#### Extracted text
4. The method of claim 1 further comprising:

(j) using the computer system, reconstructing automatically the first digital product instance; and

(k) automatically with the computer system electronically delivering a digital copy of the reconstructed first digital product instance to a second receiving interface device,

wherein:

(l) the second synthesis descriptor includes electronic indicia of a second set of one or more instructions which, when applied to the computer system, instruct one or more of the computers to cause a corresponding digital product instance to be constructed or reconstructed using a corresponding set of one or more variable attributes;

(n) the one or more parameters or the one or more referenced digital content items of the second set are used by the computer system according to the second synthesis descriptor to reconstruct the first digital product instance; and

(o) the first requesting interface device differs from the second requesting interface device, the first synthesis descriptor reference differs from the second synthesis descriptor reference, the first synthesis descriptor differs from the second synthesis descriptor, the first set of one or more variable attributes differs from the second set of one or more variable attributes, or the first receiving interface device differs from the second receiving interface device.

5. The method of claim 1 wherein one or more of the computers and the requesting interface device are connected to a common computer network, and electronically receiving the electronic indicia of the first synthesis descriptor reference and the first set of one or more variable attributes comprises automatically receiving the electronic indicia from the requesting interface device via the common computer network.

6. The method of claim 5 wherein the common computer network is a local area network or the Internet.

#### Your task
According to the patent claims above, what kinds of network can the common computer network be?

#### Provided material
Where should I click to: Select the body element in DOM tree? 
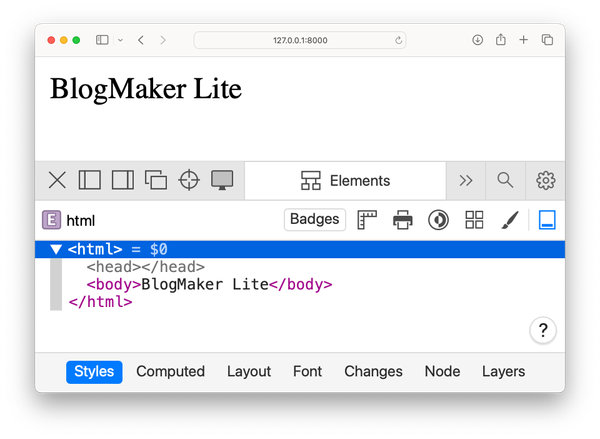pyautogui.click(x=209, y=284)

#### Task output
A local area network or the Internet.